Background: Central Venous Catheterisation (CVC) has occasionally been associated with cases of retained guidewires in patients after surgery. In theory, this is a completely avoidable complication; however, as with any human procedure, operator error leading to guidewires being occasionally retained cannot be fully eliminated.
Objective: The work described here investigated the issue in an attempt to better understand it both from an operator and a systems perspective, and to ultimately recommend appropriate safe design solutions that reduce guidewire retention errors.
Methods: Nine distinct methods were used: observations of the procedure, a literature review, interviewing CVC end-users, task analysis construction, CVC procedural audits, two human reliability assessments, usability heuristics and a comprehensive solution survey with CVC end-users.

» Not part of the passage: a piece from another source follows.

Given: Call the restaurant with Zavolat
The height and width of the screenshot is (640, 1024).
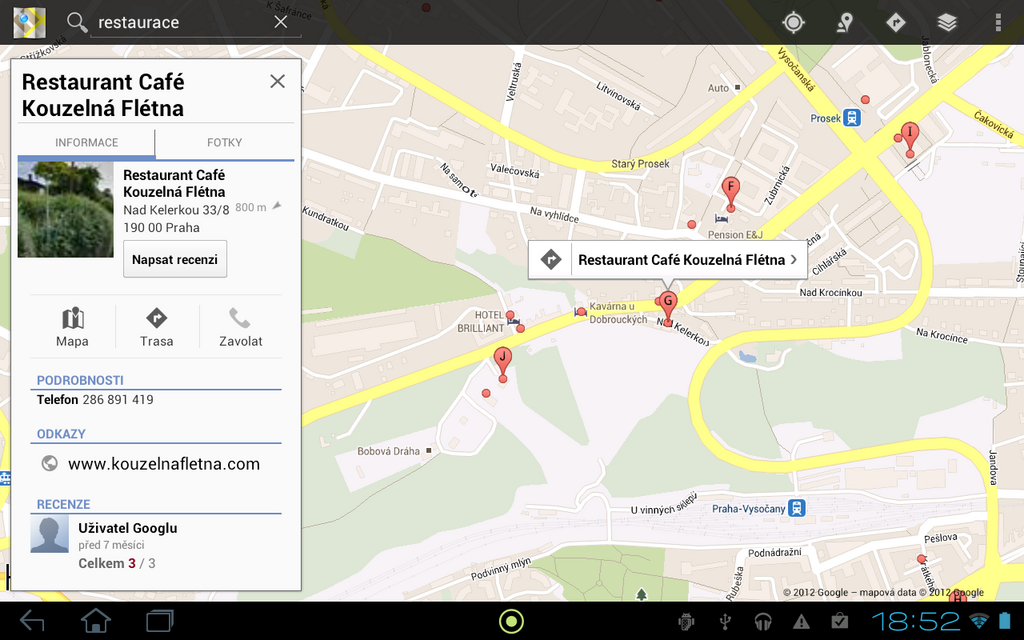Looking at the screenshot, I should [x=240, y=327].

Results: The three solutions that operators rated most highly, in terms of both practicality and effectiveness, were: making trainees better aware of the potential guidewire complications and strongly emphasising guidewire removal in CVC training, actively checking that the guidewire is present in the waste tray for disposal, and standardising purchase of central line sets so that differences that may affect chances of guidewire loss is minimised.
Conclusions: Further work to eliminate/engineer out the possibility of guidewires being retained is proposed.
Keywords: Central venous catheterisation; guidewire; human factors; patient safety; safe design.